Ovviamente se gestito seguendo tutte le direttive e norme di legge, potrebbe essere veramente la vera opportunità di riscatto. Inoltre va da sé che l’apertura di centri di gioco legali e controllati, permetterebbe di arginare una prassi piuttosto diffusa che è quella del gioco illegale e favorire anche il contenimento delle dipendenze. Infatti si pensa di prevedere delle soglie massime di tempo da spendere alle slot oltre che la scelta di posti strategici per far nascere il casinò e lontani da luoghi sensibili come chiese o scuole. Inoltre potrebbe essere un luogo che attragga anche da un punto di vista prettamente ricreativo. Sono tantissimi i casinò in Europa che non ospitano solo slot machine ma anche eventi di portata internazionale, concerti e spettacoli teatrali.

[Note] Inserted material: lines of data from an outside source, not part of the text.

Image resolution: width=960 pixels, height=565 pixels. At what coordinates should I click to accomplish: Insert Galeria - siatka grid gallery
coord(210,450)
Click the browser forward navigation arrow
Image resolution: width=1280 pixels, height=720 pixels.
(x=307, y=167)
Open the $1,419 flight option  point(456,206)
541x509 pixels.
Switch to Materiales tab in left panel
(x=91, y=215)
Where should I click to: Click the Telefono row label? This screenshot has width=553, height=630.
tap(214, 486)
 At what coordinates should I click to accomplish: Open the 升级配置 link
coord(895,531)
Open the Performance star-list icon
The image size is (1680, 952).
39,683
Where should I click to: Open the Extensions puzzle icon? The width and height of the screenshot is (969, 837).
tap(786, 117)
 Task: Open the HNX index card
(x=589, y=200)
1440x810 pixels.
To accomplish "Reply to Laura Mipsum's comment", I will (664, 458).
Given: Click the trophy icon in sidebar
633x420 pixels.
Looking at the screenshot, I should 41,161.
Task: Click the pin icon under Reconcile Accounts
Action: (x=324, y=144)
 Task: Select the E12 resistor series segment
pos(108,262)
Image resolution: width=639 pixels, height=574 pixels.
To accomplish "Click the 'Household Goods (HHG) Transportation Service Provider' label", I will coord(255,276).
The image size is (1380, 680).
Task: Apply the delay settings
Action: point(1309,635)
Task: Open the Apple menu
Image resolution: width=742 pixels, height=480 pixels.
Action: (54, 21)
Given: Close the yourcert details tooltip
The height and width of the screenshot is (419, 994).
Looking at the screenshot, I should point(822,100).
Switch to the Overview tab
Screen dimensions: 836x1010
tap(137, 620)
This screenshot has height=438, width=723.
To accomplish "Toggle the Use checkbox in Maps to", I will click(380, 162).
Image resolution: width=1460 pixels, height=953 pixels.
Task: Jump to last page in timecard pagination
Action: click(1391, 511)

Il Casinò di Taormina ad esempio, incastonato nella meravigliosa cornice della villa Mon Repos era considerato una perla mondiale del turismo internazionale. Restò attivo solo pochi anni ma lo resero leggendario. Il suo gestore, dal 1963, Domenico Guarnaschelli, riuscì a portare proprio qui il Principe Umberto ed i più grandi divi dell’epoca. Marlene Dietrich ad esempio fu ospite del casinò arrivando al centro del palcoscenico su uno scivolo. Per questo non è più sufficiente stigmatizzare i casinò come soli centri da gioco d’azzardo, visto anche la supremazia dei sale da gioco online italiane sui casinò fisici, ma dei veri e propri luoghi polivalenti in grado di coniugare un turismo genuino al divertimento più classico di sempre.
Conclusioni
Una bella doppia occasione sarebbe per Calabria e Sicilia ma, in generale per l’Europa tutta, quella di creare finalmente il Ponte sullo Stretto che dopo anni ed anni di progettazioni, appalti e promesse, potrebbe rappresentare la svolta economica, turistica e sociale di due terre dalla bellezza eterna. Siciliani e Calabresi ci sperano ancora, per migliorare anche il tenore di vita di chi, ogni giorno, è costretto per lavoro a prendere un traghetto per raggiungere la sponda opposta con tutto lo stress che un viaggio del genere comporta in termini di dispendio di tempo ed organizzazione. Un’occasione che fa gola anche a tutti quei comitati impegnati nella riqualificazione economica e turistica dei luoghi che vedono nella costruzione del ponte un’opportunità di rilancio a 360°. Non si sa ancora cosa riservi il futuro, se questo progetto millantato vedrà mai la luce o se si continuerà con promesse mai realizzate. Ma il sogno di Calabria e Sicilia è ambizioso e, forse, queste terre meriterebbero dei giusti riconoscimenti da tutta l’Europa ed anche la possibilità di levare dalla propria immagina quella “lettera scarlatta” che ormai, da troppi anni, macchia la reputazione di popoli operosi, passionali ed estremamente ospitali. Si spera che in un futuro non proprio lontano Sicilia e Calabria riescano a portare a casa l’all-in della loro unione.